Most people do not realize that the Insurance Company is, in
truth, a gambling house. Each company has at least one "Bookie". To
make it sound better, they call him an "Actuary". These people graduate
from college with a degree in odds-making. They figure the odds on each
benefit in a policy. Their job is to make sure that the odds are always in
the Insurance Company's favor.
For example, what do you think the odds are that a person
will go to the doctor at least once per year? Better than
"even-money", right? Now answer the same question on the top end.
What do you think the odds are that a person will spend over $100,000 in a year.

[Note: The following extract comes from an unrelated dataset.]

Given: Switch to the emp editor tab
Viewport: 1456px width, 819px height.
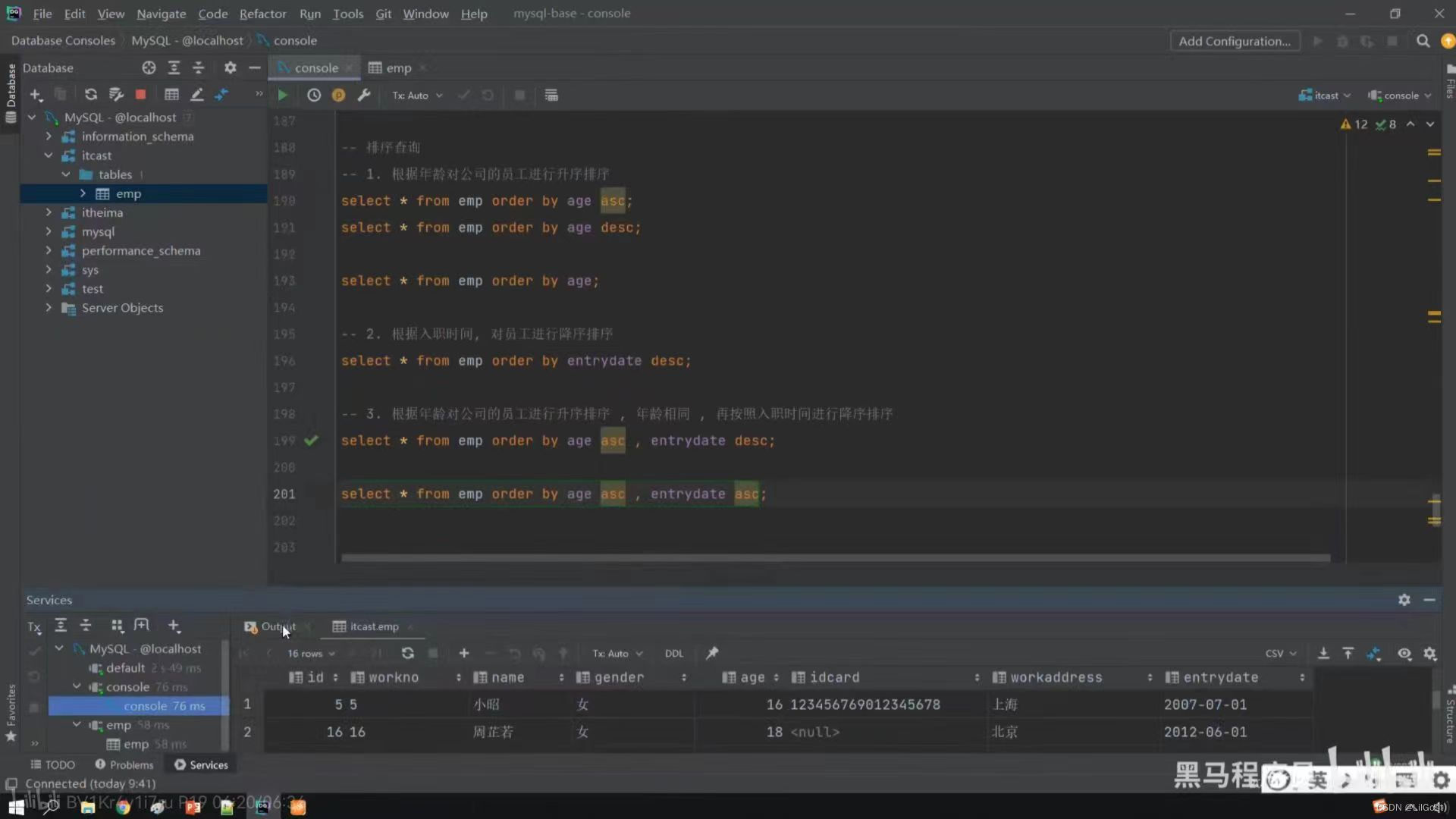Looking at the screenshot, I should coord(398,68).
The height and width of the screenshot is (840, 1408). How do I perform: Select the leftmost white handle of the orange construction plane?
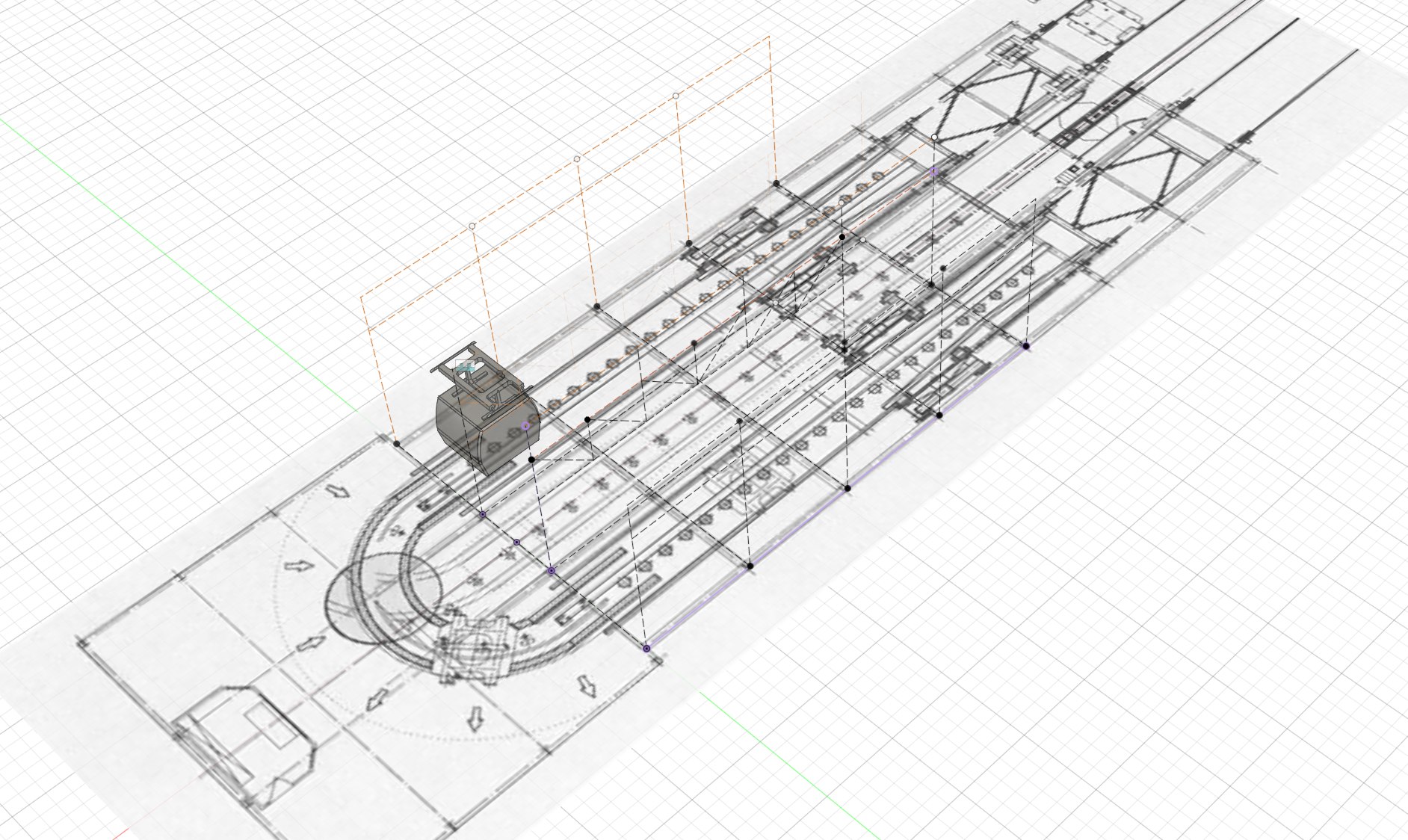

Obviously, the odds are much higher on a person spending the first dollar than
the 100,000th dollar, right? So if you were the insurance company, would
you gamble with - oh, sorry, change that to "insure" - someone "even-money" on
first dollar benefits such as doctor visits? The answer is obviously "No",
you would not. If you were going to place a $500 bet - oh, sorry, change
that to "benefit" - that paid starting with the first dollar each year, you
would only take that bet - sorry, (shame on me) benefit- if you charged
that person more than $500 for that benefit, right? But, with the same
token, you would definitely gamble "even-money" with someone on the $100,000th
dollar in a year, right?
This is how insurance works - all insurance, not just health
insurance. The Actuary's job is to make sure that the odds are always in
the house's favor. Their job is to rate each benefit and decide what the
premium should be. Your premiums are your bet each month that you are
going to spend the insurance company's money. Realize this, Insurance
Companies do not build those big buildings by loosing money.
For the last decade we have joined Health Maintenance
Organizations (HMO) as our main health care plan. But in most areas the HMO has
virtually disappeared. That leaves us with a dilemma.
Final Thoughts
Bear in mind: In most cases, when you initially apply for a policy, you
are doing just that... applying. Normally it will take time for an
individual plan to be approved. And remember when you actually receive
the policy, most states mandate
that you have 10 days, and some up to 30 days, to return the policy and get
your money back if you find that it does not meet your needs. This is called the "free look period."